中津山高千穂は突掛け跳合う時中津山は機転に「ハタキ」しに高千穂は「ハヅンデ」来る途端なればあえなくも掛かりて両手を砂に付き中津の勝は大出来。
大達荒飛は左差に組み合う折から「カタスカセ」にて大達の勝。
出釈迦山手柄山は気合よく立上りて直ぐに「左四ツ」となりしが、出釈迦山は力に任せて尚も右を「コジ込み」前袋を引きながら遮に無に「寄り」て勝はあっぱれあっぱれ。
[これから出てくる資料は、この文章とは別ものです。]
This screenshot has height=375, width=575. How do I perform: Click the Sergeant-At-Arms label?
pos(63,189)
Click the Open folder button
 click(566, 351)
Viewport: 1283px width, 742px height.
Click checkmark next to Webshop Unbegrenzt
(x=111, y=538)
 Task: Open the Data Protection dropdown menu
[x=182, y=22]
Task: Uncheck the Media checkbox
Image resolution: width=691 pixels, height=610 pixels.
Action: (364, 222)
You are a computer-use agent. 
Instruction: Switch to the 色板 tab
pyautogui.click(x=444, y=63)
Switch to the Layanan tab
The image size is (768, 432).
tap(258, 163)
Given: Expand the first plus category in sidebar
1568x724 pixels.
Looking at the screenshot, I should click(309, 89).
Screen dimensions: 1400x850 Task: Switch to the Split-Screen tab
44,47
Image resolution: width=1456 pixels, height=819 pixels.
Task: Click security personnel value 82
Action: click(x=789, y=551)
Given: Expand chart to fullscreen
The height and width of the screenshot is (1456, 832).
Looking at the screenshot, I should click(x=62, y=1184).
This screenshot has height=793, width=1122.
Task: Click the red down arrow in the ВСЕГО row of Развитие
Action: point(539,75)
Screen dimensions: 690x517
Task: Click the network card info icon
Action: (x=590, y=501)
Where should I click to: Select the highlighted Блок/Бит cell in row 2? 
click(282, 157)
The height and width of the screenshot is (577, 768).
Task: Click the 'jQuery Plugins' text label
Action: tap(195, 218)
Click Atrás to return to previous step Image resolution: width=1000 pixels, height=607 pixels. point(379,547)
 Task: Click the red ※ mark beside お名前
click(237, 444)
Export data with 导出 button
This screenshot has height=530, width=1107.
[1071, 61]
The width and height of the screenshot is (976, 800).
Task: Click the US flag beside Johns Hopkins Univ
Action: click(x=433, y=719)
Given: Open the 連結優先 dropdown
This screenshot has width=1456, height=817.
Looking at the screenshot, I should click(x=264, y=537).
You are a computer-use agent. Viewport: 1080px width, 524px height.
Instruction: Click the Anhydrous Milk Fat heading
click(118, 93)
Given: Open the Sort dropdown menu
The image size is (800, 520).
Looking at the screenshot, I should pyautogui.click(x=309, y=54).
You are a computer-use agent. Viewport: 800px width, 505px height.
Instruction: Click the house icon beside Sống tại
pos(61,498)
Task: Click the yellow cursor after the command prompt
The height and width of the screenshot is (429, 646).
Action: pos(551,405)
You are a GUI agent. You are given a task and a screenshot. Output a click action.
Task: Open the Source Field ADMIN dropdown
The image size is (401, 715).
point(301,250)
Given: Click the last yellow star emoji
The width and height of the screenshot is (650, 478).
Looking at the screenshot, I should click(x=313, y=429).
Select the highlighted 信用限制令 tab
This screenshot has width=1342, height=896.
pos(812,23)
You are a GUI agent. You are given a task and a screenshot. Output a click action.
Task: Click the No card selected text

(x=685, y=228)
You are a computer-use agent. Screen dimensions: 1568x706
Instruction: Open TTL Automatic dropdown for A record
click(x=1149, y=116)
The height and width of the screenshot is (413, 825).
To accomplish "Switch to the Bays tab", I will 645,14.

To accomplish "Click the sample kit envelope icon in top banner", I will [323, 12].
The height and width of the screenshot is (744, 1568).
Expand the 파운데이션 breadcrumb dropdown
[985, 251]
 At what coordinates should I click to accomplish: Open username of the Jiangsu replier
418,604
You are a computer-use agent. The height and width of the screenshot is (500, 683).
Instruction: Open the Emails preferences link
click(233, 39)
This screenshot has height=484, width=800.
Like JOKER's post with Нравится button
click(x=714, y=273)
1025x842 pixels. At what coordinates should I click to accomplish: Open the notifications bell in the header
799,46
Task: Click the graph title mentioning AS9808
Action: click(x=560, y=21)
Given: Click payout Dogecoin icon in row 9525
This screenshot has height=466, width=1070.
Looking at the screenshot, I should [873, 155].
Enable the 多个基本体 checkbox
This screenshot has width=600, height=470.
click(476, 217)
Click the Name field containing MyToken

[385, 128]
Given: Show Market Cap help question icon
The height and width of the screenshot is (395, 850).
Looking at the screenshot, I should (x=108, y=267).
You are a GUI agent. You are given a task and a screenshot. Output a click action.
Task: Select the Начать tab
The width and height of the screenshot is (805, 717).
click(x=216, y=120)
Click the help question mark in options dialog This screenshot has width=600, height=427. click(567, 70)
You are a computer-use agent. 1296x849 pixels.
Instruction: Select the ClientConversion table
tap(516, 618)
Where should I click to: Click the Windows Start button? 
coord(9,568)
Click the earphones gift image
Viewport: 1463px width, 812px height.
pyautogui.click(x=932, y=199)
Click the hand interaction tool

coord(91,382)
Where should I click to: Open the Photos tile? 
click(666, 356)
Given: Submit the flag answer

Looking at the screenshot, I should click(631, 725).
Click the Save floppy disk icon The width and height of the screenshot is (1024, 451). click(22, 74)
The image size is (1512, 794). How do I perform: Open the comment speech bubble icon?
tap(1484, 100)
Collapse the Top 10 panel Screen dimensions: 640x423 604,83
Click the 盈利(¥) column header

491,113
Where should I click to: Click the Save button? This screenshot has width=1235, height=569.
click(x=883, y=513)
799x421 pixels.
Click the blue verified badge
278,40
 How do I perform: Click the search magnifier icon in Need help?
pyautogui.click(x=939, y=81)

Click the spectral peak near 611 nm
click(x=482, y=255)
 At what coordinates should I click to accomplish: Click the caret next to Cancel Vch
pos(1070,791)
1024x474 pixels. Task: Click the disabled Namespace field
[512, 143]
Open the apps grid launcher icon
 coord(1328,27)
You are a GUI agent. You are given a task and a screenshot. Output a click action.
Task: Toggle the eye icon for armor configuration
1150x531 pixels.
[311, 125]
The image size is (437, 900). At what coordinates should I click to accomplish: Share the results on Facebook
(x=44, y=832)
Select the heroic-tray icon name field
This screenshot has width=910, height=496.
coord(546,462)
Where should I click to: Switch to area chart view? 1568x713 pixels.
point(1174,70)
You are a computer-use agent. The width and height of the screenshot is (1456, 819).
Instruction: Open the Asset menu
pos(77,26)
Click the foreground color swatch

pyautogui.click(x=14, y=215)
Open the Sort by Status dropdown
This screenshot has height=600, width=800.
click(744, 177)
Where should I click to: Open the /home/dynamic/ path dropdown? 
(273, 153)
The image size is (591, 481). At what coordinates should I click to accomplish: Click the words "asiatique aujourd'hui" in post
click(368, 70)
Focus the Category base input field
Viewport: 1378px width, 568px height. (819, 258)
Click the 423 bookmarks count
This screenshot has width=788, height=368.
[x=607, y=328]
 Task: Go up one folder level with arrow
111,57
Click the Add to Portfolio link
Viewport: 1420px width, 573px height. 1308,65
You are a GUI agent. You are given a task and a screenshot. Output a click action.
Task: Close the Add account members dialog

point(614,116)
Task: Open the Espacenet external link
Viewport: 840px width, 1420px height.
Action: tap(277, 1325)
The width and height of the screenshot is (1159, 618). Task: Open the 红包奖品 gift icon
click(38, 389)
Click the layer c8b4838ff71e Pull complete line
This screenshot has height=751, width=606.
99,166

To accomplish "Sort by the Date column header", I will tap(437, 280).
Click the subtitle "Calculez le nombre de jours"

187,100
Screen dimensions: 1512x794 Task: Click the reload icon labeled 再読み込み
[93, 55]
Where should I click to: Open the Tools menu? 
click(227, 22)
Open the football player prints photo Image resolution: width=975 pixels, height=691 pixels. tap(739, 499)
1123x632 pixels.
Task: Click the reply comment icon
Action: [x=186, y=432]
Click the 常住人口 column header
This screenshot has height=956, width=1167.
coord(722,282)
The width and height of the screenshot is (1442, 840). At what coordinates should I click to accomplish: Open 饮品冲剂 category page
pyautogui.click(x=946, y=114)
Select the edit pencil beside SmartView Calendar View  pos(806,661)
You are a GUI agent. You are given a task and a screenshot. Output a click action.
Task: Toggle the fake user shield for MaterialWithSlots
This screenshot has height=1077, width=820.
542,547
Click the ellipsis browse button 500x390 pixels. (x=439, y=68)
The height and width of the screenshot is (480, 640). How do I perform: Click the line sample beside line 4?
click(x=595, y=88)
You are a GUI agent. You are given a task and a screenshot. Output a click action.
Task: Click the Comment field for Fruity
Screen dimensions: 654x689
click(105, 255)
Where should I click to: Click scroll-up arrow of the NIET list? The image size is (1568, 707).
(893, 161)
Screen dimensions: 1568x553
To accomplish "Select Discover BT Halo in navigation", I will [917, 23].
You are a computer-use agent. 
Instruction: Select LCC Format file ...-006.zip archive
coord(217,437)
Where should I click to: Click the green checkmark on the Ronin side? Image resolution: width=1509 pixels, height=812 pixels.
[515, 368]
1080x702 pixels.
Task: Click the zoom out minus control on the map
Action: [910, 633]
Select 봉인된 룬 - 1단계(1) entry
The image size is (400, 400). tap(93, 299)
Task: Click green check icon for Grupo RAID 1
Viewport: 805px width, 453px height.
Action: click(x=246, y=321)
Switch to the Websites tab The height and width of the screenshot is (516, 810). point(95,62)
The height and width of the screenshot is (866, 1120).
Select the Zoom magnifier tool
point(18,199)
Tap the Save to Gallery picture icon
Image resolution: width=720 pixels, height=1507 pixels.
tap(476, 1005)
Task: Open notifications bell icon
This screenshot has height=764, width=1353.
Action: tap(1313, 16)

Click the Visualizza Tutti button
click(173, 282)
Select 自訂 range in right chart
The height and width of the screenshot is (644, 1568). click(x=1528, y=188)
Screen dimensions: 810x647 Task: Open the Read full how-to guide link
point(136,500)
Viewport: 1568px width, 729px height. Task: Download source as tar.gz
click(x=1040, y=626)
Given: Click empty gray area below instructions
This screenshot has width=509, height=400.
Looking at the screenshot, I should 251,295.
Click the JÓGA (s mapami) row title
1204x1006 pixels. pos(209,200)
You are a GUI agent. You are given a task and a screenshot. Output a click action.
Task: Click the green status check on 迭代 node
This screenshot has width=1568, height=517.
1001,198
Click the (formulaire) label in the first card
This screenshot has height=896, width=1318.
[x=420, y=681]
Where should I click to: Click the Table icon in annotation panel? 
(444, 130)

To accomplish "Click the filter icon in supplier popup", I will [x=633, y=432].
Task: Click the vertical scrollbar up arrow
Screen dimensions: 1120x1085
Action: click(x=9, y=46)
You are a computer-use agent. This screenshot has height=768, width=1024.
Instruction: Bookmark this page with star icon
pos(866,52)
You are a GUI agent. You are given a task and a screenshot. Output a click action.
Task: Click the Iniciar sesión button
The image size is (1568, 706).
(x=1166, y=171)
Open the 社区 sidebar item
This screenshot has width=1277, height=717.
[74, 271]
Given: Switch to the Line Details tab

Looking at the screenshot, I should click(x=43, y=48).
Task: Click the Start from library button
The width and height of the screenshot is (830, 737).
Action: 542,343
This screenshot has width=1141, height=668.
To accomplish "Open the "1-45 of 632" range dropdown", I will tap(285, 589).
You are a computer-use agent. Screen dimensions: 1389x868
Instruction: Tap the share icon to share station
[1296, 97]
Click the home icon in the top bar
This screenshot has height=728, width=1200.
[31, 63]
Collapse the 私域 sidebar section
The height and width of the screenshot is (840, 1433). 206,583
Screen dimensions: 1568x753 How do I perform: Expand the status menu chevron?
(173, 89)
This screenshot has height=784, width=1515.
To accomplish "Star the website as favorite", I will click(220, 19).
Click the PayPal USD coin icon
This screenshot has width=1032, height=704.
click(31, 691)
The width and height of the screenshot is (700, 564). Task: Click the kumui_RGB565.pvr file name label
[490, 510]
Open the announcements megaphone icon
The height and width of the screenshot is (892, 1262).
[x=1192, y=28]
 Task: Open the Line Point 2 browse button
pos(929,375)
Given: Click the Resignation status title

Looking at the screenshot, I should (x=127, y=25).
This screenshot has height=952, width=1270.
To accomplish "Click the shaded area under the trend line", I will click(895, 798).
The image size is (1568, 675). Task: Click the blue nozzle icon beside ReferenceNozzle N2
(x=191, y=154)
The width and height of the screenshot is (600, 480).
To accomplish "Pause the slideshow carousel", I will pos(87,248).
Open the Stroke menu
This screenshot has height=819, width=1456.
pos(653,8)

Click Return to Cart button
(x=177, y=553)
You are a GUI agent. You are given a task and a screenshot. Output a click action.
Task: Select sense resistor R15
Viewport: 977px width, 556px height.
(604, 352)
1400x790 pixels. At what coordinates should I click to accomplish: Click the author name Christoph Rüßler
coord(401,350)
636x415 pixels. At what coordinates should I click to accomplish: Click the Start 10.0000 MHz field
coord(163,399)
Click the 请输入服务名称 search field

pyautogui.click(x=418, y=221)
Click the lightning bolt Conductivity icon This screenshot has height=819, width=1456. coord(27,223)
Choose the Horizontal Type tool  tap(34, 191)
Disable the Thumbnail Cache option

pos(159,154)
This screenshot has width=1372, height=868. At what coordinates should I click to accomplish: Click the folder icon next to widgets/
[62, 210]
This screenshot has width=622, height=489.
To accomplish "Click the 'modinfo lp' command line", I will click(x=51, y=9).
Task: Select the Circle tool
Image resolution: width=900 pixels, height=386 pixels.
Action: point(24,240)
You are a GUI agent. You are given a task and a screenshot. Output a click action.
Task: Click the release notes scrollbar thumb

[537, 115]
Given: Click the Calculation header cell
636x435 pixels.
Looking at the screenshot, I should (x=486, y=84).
浦風友綱(濱ノ音改め)は「相四ツ」にて最初は浦風が寄られてタヂタヂ後ずさりせしが、やがて土俵際にて「投」を打ちしに友綱の体見事に流れて浦風の勝は見事の手際にて、如何様同人が力量の回復は十分に見えたり。
井筒大鳴門は「鉄砲」にて「踏切り」大鳴門の勝。
楯山柏戸は、柏戸敵を「カタク」して万に一ツの勝を得んとの心算なるか、最初手強く突掛けて楯山を土俵より突落としたれば楯山は痛く腰の辺りを打ちし様子なりしは気の毒の事なりし、さても立上るや柏戸が突掛ける左手へ「泉川」を掛けて「極めん」とせしが十分ならざれば、引立て寄らんとして再び柏戸が突掛けるを楯山は力に任せて「はたき込」しに、柏戸楯山の股の間に平這いして楯山の勝となりしは最初の無法によき返報とて心地よく覚えぬ。
・(中入後)九紋龍千羽ヶ嶽は、跳合い中九紋龍は潜りて敵の左足を取り、持ち出して勝ち、是れまた上出来。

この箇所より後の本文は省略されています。